Group by a column to find most frequent value in another column. Example:
import pandas as pd
d = {'col1': ['green','green','green','blue','blue','blue'],'col2': ['gx','gx','ow','nb','nb','mj']}
df = pd.DataFrame(data=d)
df
gives:
col1 col2
green gx
green gx
green ow
blue nb
blue nb
blue xv
results:
for green to have gx and for blue to have nb
Use SeriesGroupBy.value_counts and select first value of index:
df = df.groupby('col1')['col2'].apply(lambda x: x.value_counts().index[0]).reset_index()
print (df)
col1 col2
0 blue nb
1 green gx
Or add DataFrame.drop_duplicates:
df = df.groupby('col1')['col2'].value_counts().reset_index(name='v')
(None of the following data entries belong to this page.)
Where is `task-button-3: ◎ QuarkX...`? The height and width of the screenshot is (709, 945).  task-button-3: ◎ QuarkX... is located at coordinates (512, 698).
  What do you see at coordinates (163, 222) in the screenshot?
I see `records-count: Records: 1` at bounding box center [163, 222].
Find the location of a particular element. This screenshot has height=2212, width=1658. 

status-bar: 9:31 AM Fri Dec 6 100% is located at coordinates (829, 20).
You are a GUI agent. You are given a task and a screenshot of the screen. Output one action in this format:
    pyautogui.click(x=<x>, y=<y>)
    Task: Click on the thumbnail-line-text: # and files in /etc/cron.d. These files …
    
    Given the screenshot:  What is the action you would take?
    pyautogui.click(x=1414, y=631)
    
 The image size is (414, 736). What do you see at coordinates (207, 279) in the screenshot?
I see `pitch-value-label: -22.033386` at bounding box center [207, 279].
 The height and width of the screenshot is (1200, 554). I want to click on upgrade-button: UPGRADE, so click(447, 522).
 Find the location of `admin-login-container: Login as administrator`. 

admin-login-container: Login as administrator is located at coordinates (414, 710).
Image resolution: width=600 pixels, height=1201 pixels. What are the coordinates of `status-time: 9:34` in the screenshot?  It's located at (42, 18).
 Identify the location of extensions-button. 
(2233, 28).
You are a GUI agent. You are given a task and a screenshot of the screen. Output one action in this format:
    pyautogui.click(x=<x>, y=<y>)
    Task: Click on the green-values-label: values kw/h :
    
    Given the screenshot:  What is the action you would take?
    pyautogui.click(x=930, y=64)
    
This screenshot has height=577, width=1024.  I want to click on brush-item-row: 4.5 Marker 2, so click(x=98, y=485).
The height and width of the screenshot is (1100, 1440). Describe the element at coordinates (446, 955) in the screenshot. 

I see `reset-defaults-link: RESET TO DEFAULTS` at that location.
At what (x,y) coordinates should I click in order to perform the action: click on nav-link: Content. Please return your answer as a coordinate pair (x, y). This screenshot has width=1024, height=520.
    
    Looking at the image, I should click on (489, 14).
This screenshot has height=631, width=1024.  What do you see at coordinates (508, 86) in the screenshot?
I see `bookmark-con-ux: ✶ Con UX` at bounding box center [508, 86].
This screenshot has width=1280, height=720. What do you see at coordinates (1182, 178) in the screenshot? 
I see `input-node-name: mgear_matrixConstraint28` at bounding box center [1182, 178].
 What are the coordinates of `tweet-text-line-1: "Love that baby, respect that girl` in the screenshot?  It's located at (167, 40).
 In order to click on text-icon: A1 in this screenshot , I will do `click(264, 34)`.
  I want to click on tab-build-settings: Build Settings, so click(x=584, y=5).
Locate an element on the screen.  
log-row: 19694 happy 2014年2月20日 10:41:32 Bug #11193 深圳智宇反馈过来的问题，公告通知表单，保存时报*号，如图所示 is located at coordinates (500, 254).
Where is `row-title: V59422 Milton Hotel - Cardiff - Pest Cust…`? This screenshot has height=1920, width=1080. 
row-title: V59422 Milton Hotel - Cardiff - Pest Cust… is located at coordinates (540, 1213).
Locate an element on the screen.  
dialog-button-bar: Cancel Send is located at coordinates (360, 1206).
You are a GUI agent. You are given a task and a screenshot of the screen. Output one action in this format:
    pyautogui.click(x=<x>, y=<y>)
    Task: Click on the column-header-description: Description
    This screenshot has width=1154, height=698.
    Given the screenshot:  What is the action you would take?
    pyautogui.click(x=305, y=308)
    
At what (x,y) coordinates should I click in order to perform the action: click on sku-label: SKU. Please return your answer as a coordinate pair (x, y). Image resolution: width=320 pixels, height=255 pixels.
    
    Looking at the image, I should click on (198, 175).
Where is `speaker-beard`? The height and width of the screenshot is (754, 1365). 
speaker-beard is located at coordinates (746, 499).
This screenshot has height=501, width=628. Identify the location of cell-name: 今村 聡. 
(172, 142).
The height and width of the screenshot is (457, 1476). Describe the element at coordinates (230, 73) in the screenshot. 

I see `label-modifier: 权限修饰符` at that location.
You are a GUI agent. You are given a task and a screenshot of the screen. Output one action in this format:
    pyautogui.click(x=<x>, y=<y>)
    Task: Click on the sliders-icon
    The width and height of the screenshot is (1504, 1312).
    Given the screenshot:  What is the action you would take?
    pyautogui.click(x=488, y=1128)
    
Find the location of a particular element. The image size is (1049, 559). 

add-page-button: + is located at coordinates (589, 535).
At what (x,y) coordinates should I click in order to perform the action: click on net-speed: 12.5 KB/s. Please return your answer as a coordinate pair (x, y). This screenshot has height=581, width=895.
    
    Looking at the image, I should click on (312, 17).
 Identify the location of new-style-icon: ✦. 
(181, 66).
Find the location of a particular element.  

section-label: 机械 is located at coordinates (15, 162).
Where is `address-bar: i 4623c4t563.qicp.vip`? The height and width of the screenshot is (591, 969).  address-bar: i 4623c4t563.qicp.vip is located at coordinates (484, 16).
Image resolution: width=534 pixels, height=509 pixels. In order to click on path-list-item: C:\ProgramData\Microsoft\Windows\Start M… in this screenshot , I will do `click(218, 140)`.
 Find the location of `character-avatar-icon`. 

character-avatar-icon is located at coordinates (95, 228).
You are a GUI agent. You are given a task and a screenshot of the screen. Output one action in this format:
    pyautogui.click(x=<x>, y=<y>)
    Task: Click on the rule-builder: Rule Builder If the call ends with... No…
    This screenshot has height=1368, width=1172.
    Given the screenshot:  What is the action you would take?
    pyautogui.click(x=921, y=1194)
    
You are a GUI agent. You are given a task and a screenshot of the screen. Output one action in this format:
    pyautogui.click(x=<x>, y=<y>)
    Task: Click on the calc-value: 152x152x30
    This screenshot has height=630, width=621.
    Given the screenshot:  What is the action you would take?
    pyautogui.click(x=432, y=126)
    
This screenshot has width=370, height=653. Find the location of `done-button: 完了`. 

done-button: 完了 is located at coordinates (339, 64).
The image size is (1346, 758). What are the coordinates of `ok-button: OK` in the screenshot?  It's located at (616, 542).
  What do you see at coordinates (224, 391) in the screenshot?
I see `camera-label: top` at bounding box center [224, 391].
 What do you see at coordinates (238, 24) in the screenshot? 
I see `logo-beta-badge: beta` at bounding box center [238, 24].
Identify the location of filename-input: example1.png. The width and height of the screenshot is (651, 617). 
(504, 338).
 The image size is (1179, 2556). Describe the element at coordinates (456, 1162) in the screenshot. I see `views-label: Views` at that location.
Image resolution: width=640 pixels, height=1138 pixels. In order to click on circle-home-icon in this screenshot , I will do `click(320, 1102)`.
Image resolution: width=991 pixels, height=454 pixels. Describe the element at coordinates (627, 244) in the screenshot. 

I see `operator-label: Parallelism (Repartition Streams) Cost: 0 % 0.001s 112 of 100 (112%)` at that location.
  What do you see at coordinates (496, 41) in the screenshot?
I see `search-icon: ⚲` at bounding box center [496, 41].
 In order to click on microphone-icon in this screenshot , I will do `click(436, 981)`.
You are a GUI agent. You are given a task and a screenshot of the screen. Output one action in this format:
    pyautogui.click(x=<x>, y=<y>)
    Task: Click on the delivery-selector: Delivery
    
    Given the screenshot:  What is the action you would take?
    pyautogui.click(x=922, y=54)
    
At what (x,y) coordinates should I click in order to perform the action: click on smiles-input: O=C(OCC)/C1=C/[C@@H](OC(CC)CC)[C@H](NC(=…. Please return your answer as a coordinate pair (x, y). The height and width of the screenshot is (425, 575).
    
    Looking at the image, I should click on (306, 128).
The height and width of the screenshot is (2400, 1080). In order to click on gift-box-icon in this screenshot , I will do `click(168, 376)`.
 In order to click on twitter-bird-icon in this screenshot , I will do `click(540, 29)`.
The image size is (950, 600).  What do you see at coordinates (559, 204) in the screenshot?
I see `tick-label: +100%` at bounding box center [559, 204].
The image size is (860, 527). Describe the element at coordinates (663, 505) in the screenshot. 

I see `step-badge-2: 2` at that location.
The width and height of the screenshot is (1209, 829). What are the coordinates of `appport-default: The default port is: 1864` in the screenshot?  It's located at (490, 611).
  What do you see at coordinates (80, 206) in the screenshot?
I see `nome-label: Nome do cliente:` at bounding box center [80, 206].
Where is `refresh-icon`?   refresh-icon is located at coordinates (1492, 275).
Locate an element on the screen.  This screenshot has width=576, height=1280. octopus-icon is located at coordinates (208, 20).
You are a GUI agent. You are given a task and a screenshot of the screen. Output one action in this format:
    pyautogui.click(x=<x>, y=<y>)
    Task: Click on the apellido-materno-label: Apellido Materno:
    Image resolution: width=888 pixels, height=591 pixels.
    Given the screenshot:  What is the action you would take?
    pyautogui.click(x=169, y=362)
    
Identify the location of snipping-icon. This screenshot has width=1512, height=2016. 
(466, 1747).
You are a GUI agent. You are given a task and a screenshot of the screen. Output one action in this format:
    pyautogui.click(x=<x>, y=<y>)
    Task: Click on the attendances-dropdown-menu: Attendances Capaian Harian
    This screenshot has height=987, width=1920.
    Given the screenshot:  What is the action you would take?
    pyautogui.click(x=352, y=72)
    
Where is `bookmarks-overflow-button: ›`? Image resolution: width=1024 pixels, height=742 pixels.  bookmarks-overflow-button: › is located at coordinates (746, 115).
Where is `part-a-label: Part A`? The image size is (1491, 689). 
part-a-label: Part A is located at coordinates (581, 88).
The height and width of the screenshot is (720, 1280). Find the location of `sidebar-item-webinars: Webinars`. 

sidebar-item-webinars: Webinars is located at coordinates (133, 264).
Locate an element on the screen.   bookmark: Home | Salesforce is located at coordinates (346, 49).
df = df.drop_duplicates('col1')[['col1','col2']]
print (df)
col1 col2
0 blue nb
2 green gx
Or use Series.mode and select first value by positions by Series.iat:
df = df.groupby('col1')['col2'].apply(lambda x: x.mode().iat[0]).reset_index()
print (df)
col1 col2
0 blue nb
1 green gx
EDIT:
Problem is with only NaNs groups:
d = {'col1': ['green','green','green','blue','blue','blue'],
'col2': [np.nan,np.nan,np.nan,'nb','nb','mj']}
df = pd.DataFrame(data=d)
f = lambda x: np.nan if x.isnull().all() else x.value_counts().index[0]
#or
#f = lambda x: next(iter(x.value_counts().index), np.nan)
#another solution
#f = lambda x: next(iter(x.mode()), np.nan)
df = df.groupby('col1')['col2'].apply(f).reset_index()
print (df)
col1 col2
0 blue nb
1 green NaN
You can use GroupBy + transform with pd.Series.mode and then drop_duplicates.
With this solution, the index from your original dataframe is maintained. It assumes there is only one mode, and so filters for one mode per group.
modes = df.groupby('col1')['col2'].transform(lambda x: x.mode().iat[0])
res = df[df['col2'] == modes].drop_duplicates()
print(res)
col1 col2
0 green gx
3 blue nb